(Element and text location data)
>> BEGIN
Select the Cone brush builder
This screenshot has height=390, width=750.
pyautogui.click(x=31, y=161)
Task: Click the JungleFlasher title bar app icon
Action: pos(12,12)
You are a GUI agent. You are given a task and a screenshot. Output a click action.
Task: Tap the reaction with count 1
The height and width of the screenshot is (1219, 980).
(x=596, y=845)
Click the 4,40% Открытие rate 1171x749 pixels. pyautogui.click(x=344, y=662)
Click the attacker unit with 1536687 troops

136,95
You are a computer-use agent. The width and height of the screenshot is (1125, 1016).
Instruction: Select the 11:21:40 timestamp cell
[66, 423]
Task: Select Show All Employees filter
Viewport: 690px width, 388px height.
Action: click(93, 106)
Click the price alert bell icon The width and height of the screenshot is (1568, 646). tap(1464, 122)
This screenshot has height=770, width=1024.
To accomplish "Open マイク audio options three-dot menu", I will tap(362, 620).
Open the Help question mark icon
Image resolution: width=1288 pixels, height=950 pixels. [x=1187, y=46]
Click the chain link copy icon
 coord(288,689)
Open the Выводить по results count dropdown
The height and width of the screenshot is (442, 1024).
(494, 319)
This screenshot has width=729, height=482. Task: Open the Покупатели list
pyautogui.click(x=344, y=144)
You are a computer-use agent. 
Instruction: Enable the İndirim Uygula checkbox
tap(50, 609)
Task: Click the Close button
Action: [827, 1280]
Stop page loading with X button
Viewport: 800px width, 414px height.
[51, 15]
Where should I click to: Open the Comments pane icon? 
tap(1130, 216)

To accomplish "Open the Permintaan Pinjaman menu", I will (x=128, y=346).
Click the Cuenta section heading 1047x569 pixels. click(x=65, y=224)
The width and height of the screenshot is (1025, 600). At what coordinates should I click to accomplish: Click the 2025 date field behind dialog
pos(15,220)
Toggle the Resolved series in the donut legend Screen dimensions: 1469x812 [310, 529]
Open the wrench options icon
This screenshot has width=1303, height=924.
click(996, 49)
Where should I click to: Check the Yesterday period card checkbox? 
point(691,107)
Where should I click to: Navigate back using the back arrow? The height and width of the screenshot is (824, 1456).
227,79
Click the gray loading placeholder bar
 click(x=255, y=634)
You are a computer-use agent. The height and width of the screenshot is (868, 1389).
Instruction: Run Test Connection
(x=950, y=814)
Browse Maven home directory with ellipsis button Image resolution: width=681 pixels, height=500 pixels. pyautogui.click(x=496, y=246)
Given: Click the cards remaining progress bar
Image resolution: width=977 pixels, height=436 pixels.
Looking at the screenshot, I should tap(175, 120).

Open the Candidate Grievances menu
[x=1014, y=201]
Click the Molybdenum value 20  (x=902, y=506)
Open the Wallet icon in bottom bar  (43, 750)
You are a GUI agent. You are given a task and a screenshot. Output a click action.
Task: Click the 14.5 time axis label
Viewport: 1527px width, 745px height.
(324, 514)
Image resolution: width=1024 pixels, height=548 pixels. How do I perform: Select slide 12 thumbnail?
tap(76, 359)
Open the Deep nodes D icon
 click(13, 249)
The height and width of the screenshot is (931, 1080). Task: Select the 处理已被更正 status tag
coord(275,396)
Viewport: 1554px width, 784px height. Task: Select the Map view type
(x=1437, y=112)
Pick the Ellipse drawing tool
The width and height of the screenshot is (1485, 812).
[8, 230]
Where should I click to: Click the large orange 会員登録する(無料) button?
>> END
TASK DETAILS: Put all of the rows above into a Markdown table with two columns, "Number" for the row number and "Content" for the row itself, and leave out any blank rows.

RESPONSE TO THIS TASK:
| Number | Content |
|---|---|
| 1 | Select the Cone brush builder |
| 2 | This screenshot has height=390, width=750. |
| 3 | pyautogui.click(x=31, y=161) |
| 4 | Task: Click the JungleFlasher title bar app icon |
| 5 | Action: pos(12,12) |
| 6 | You are a GUI agent. You are given a task and a screenshot. Output a click action. |
| 7 | Task: Tap the reaction with count 1 |
| 8 | The height and width of the screenshot is (1219, 980). |
| 9 | (x=596, y=845) |
| 10 | Click the 4,40% Открытие rate 1171x749 pixels. pyautogui.click(x=344, y=662) |
| 11 | Click the attacker unit with 1536687 troops |
| 12 | 136,95 |
| 13 | You are a computer-use agent. The width and height of the screenshot is (1125, 1016). |
| 14 | Instruction: Select the 11:21:40 timestamp cell |
| 15 | [66, 423] |
| 16 | Task: Select Show All Employees filter |
| 17 | Viewport: 690px width, 388px height. |
| 18 | Action: click(93, 106) |
| 19 | Click the price alert bell icon The width and height of the screenshot is (1568, 646). tap(1464, 122) |
| 20 | This screenshot has height=770, width=1024. |
| 21 | To accomplish "Open マイク audio options three-dot menu", I will tap(362, 620). |
| 22 | Open the Help question mark icon |
| 23 | Image resolution: width=1288 pixels, height=950 pixels. [x=1187, y=46] |
| 24 | Click the chain link copy icon |
| 25 |  coord(288,689) |
| 26 | Open the Выводить по results count dropdown |
| 27 | The height and width of the screenshot is (442, 1024). |
| 28 | (494, 319) |
| 29 | This screenshot has width=729, height=482. Task: Open the Покупатели list |
| 30 | pyautogui.click(x=344, y=144) |
| 31 | You are a computer-use agent.  |
| 32 | Instruction: Enable the İndirim Uygula checkbox |
| 33 | tap(50, 609) |
| 34 | Task: Click the Close button |
| 35 | Action: [827, 1280] |
| 36 | Stop page loading with X button |
| 37 | Viewport: 800px width, 414px height. |
| 38 | [51, 15] |
| 39 | Where should I click to: Open the Comments pane icon?  |
| 40 | tap(1130, 216) |
| 41 | To accomplish "Open the Permintaan Pinjaman menu", I will (x=128, y=346). |
| 42 | Click the Cuenta section heading 1047x569 pixels. click(x=65, y=224) |
| 43 | The width and height of the screenshot is (1025, 600). At what coordinates should I click to accomplish: Click the 2025 date field behind dialog |
| 44 | pos(15,220) |
| 45 | Toggle the Resolved series in the donut legend Screen dimensions: 1469x812 [310, 529] |
| 46 | Open the wrench options icon |
| 47 | This screenshot has width=1303, height=924. |
| 48 | click(996, 49) |
| 49 | Where should I click to: Check the Yesterday period card checkbox?  |
| 50 | point(691,107) |
| 51 | Where should I click to: Navigate back using the back arrow? The height and width of the screenshot is (824, 1456). |
| 52 | 227,79 |
| 53 | Click the gray loading placeholder bar |
| 54 |  click(x=255, y=634) |
| 55 | You are a computer-use agent. The height and width of the screenshot is (868, 1389). |
| 56 | Instruction: Run Test Connection |
| 57 | (x=950, y=814) |
| 58 | Browse Maven home directory with ellipsis button Image resolution: width=681 pixels, height=500 pixels. pyautogui.click(x=496, y=246) |
| 59 | Given: Click the cards remaining progress bar |
| 60 | Image resolution: width=977 pixels, height=436 pixels. |
| 61 | Looking at the screenshot, I should tap(175, 120). |
| 62 | Open the Candidate Grievances menu |
| 63 | [x=1014, y=201] |
| 64 | Click the Molybdenum value 20  (x=902, y=506) |
| 65 | Open the Wallet icon in bottom bar  (43, 750) |
| 66 | You are a GUI agent. You are given a task and a screenshot. Output a click action. |
| 67 | Task: Click the 14.5 time axis label |
| 68 | Viewport: 1527px width, 745px height. |
| 69 | (324, 514) |
| 70 | Image resolution: width=1024 pixels, height=548 pixels. How do I perform: Select slide 12 thumbnail? |
| 71 | tap(76, 359) |
| 72 | Open the Deep nodes D icon |
| 73 |  click(13, 249) |
| 74 | The height and width of the screenshot is (931, 1080). Task: Select the 处理已被更正 status tag |
| 75 | coord(275,396) |
| 76 | Viewport: 1554px width, 784px height. Task: Select the Map view type |
| 77 | (x=1437, y=112) |
| 78 | Pick the Ellipse drawing tool |
| 79 | The width and height of the screenshot is (1485, 812). |
| 80 | [8, 230] |
| 81 | Where should I click to: Click the large orange 会員登録する(無料) button? |